In altri ambiti, laddove c’è bisogno di quella che per noi umani è l’astrazione di pensiero, le intelligenze artificiali sono poco più che bambini. Nel 2017 è stato allestito un esperimento in cui, a un agente (un dispositivo fisico o virtuale di intelligenza artificiale in grado di percepire l’ambiente circostante) è stato chiesto di non perdere vite nello svolgimento del secondo livello di un videogioco. L’esecuzione del comando è stata intesa alla lettera, tant’è che l’agente si è “suicidato” alla fine del primo livello.
Nel 2013, quindi quattro anni prima, a un agente è stato impartito l’ordine di giocare a Tetris senza perdere. Ci si aspettava che imparasse dall’esperienza acquisita giocando e, con l’aumentare della difficoltà del gioco, le sue risposte fossero sempre più adeguate e performanti. Invece ha deciso di mettere il gioco in pausa, raggiungendo così lo scopo prefissato.
Fragili e furbe
Siamo al punto in cui le intelligenze artificiali risultano più fragili e furbe di quanto non siano dotate di inarrivabile scaltrezza e sopraffina capacità di raziocinio. Sanno riconoscere qualsiasi pianta e arbusto ma non sanno cosa sia un bosco, sanno riconoscere un calzino e un piede ma non un piede che indossa un calzino, occorre farglielo vedere per fare in modo che lo sappiano.
Se è di questo che occorre avere paura, allora possiamo dormire sonni tranquilli. Non hanno capacità di astrazione, non conoscono nulla di ciò che non è stato mostrato loro. Vivono di solipsismo metafisico, nel loro mondo esiste soltanto ciò che gli è stato detto del mondo.
Non sanno astrarre, non sanno fare uso delle più basilari doti dell’uomo. Basta avvicinare un adesivo con colori sgargianti a una banana per fare in modo che l’immagine venga classificata con l’etichetta “tostapane”. L’intelligenza artificiale, il costrutto che appoggia sul Machine learning, sul Deep learning e su altre discipline, ha bisogno di immagini e descrizioni chiare, precise e univoche.
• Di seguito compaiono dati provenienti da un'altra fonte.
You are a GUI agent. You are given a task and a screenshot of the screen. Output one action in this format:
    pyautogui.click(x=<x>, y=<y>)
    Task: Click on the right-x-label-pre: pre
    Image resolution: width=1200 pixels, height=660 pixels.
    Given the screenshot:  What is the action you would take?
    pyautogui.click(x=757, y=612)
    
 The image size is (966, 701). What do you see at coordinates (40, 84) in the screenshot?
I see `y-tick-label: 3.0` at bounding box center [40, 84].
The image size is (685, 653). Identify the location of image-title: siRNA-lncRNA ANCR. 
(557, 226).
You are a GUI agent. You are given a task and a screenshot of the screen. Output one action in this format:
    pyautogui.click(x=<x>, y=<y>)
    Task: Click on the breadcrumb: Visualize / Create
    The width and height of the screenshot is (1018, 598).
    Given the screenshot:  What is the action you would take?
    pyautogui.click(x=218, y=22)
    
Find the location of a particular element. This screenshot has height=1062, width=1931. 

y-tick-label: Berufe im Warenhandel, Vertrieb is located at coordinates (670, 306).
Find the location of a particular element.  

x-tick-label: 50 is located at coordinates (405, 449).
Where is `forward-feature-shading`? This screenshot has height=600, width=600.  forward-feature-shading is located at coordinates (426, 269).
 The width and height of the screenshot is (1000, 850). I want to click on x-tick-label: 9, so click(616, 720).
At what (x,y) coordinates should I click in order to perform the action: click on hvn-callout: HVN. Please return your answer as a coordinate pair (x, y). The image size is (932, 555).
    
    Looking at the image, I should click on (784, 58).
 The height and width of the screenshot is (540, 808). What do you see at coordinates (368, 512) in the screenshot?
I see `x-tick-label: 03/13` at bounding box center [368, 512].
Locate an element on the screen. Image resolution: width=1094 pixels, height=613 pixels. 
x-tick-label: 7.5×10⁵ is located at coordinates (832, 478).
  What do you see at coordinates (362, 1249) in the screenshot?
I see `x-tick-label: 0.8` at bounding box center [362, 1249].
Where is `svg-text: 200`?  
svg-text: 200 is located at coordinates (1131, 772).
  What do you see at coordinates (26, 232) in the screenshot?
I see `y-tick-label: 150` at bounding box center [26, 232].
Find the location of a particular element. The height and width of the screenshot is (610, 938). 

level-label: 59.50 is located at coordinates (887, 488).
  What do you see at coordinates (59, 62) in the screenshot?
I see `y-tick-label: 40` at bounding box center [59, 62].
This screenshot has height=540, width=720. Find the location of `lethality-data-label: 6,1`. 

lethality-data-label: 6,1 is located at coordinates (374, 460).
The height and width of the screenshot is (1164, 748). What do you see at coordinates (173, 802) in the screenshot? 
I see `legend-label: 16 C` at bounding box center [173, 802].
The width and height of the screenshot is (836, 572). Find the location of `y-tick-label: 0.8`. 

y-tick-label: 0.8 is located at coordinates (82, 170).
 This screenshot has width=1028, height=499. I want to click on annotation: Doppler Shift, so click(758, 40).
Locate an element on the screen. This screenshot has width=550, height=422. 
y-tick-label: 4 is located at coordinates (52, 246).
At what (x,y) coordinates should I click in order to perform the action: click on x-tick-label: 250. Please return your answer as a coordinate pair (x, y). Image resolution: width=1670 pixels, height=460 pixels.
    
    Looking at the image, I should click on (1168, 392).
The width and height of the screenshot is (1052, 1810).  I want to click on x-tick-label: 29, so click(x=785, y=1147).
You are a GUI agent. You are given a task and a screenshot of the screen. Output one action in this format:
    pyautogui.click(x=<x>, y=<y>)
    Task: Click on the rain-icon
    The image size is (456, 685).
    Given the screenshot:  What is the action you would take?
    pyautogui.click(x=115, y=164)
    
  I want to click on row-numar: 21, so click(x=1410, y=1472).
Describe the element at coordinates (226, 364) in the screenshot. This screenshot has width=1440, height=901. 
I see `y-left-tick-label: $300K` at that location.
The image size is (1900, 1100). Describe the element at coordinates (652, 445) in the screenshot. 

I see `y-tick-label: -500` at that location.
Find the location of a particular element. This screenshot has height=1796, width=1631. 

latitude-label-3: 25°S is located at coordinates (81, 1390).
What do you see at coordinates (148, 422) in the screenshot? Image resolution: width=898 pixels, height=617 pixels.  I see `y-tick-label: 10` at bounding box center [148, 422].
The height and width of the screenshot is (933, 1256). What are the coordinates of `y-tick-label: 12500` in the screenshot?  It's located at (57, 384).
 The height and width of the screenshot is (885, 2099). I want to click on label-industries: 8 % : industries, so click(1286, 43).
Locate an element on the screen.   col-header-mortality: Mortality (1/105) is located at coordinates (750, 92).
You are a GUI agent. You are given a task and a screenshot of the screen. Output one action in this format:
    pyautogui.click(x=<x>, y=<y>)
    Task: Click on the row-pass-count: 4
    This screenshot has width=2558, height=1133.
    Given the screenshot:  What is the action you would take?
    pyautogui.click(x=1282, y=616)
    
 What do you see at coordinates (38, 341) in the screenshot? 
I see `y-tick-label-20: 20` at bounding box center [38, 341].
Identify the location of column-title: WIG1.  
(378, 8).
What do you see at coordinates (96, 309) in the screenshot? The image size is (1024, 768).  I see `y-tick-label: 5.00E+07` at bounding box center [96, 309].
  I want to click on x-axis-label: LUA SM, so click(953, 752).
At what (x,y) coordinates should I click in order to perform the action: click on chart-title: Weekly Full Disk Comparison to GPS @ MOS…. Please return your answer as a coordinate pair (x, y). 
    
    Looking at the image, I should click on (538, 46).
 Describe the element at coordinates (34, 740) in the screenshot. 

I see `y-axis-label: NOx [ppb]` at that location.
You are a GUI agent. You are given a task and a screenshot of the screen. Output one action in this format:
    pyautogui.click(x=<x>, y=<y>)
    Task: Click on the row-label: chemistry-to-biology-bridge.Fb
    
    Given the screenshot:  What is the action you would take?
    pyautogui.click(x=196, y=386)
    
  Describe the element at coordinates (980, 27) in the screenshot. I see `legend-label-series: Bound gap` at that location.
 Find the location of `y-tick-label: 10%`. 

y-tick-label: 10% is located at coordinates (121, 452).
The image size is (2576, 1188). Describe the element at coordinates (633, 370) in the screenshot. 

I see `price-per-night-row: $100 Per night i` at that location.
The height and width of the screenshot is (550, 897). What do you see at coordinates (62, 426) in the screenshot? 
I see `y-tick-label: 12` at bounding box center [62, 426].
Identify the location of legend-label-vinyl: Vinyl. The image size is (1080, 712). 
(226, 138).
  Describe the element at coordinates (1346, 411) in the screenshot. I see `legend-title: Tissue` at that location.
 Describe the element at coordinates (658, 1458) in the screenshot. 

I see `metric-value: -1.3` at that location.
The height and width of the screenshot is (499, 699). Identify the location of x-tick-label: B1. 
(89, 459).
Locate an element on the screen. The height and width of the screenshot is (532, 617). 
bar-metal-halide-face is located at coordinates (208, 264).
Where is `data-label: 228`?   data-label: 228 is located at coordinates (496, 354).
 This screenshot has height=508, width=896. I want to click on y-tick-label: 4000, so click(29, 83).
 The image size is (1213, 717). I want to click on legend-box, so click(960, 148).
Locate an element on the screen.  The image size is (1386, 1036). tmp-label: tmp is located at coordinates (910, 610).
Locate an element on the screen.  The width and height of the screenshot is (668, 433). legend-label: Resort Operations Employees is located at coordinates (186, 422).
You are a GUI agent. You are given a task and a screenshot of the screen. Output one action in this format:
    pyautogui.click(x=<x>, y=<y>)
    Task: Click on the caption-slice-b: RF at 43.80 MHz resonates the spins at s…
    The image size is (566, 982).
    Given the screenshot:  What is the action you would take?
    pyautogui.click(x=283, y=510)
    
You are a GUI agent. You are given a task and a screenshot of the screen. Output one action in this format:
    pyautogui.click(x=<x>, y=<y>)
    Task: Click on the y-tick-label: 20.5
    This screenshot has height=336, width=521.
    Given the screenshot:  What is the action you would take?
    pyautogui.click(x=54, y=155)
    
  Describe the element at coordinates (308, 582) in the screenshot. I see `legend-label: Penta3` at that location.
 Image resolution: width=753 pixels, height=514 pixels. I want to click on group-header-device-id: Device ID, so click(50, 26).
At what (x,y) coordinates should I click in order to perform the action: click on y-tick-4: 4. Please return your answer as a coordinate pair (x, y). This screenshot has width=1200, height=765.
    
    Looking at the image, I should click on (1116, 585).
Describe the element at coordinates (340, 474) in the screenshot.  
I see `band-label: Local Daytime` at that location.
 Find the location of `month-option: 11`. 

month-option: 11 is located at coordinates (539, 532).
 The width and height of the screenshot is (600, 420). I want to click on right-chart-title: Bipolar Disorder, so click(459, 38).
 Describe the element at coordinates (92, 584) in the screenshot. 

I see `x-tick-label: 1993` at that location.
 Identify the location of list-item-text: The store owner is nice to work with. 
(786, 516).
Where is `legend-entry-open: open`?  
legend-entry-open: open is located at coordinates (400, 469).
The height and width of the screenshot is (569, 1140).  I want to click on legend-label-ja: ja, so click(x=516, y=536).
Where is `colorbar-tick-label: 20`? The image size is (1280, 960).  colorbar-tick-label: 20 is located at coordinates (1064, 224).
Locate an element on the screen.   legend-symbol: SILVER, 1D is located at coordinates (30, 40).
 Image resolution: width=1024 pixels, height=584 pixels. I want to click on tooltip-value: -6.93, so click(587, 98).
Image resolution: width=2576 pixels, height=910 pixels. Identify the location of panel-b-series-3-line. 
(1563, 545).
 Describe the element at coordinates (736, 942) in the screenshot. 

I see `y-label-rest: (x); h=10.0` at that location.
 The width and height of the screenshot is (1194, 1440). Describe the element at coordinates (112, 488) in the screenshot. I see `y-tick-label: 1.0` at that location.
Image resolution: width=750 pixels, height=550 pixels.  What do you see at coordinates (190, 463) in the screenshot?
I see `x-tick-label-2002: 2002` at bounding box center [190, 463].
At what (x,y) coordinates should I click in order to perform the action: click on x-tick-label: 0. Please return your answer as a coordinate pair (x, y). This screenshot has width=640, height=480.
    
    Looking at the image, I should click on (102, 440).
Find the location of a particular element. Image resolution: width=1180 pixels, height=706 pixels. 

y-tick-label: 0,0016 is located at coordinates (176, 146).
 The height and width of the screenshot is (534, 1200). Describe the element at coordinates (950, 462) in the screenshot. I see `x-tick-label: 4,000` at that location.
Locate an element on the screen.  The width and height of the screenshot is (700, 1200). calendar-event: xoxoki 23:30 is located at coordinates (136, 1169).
La bontà dei dati con cui è istruita è di vitale importanza e, in quanto a nettezza dei dati, abbiamo ancora molto da lavorare per avvicinarci.
Da Kasparov a Sedol
La prova di tutto quanto scritto fin qui ce la forniscono gli scacchi e Go, entrambi giochi da scacchiera, in due momenti distinti: il 1997 e il 2016. Nel 1997 Deep Blue, un computer di IBM, ha battuto il campione del mondo di scacchi Garry Kasparov. Nel 2016 AlphaGo, un software progettato da Google DeepMind, ha battuto il pluri-campione di Go, Lee Sedol.
La distanza tra i due momenti è siderale: oggi, complice anche un revisionismo concessoci dall’accelerazione della ricerca, possiamo dire che nel 1997 i computer sono diventati sufficientemente performanti per compiere e memorizzare le mosse su una scacchiera 8 x 8, sulla quale ogni singolo pezzo ha un numero limitato di movimenti da compiere. Miliardi di combinazioni che, i fatti lo hanno dimostrato, non sono proibitive per la capacità di calcolo di un computer.
Nel 2016 sono successe due cose: l’intelligenza artificiale ha battuto l’uomo su una scacchiera 19 x 19 senza limiti di movimento e, parallelamente, sono passati 19 anni dal successo di Deep Blue. Dato per nulla ininfluente considerando che, per fare questo salto di qualità, sono servite quasi due decadi.
AlphaGo ha giocato a secco decine di milioni di partite, valutando e memorizzando ogni posizione e combinazione possibile. Quando ha giocato contro Sedol, a detta degli esperti, AlphaGo ha fatto mosse inspiegabili in prima battuta che hanno però assunto un senso dozzine di mosse dopo. Anche in questo caso, però, si tratta più di un “bluff” che di una strategia specifica: non ha né estrapolato né interpolato nulla nel contesto, ha sfruttato quell’ipertimesia su cui l’uomo non può fare affidamento.
Furbizia e intelligenza sono due cose diverse, così come sono diverse la buona memoria e la capacità di farne uso coerente e ponderato.
Rapidità di esecuzione e memoria sono due ambiti in cui l’intelligenza artificiale ha superato l’uomo ma, ancorché pregevole, la memoria perfetta è utile a ricordare i motivi per cui fare una guerra ma è insufficiente a scatenarne una.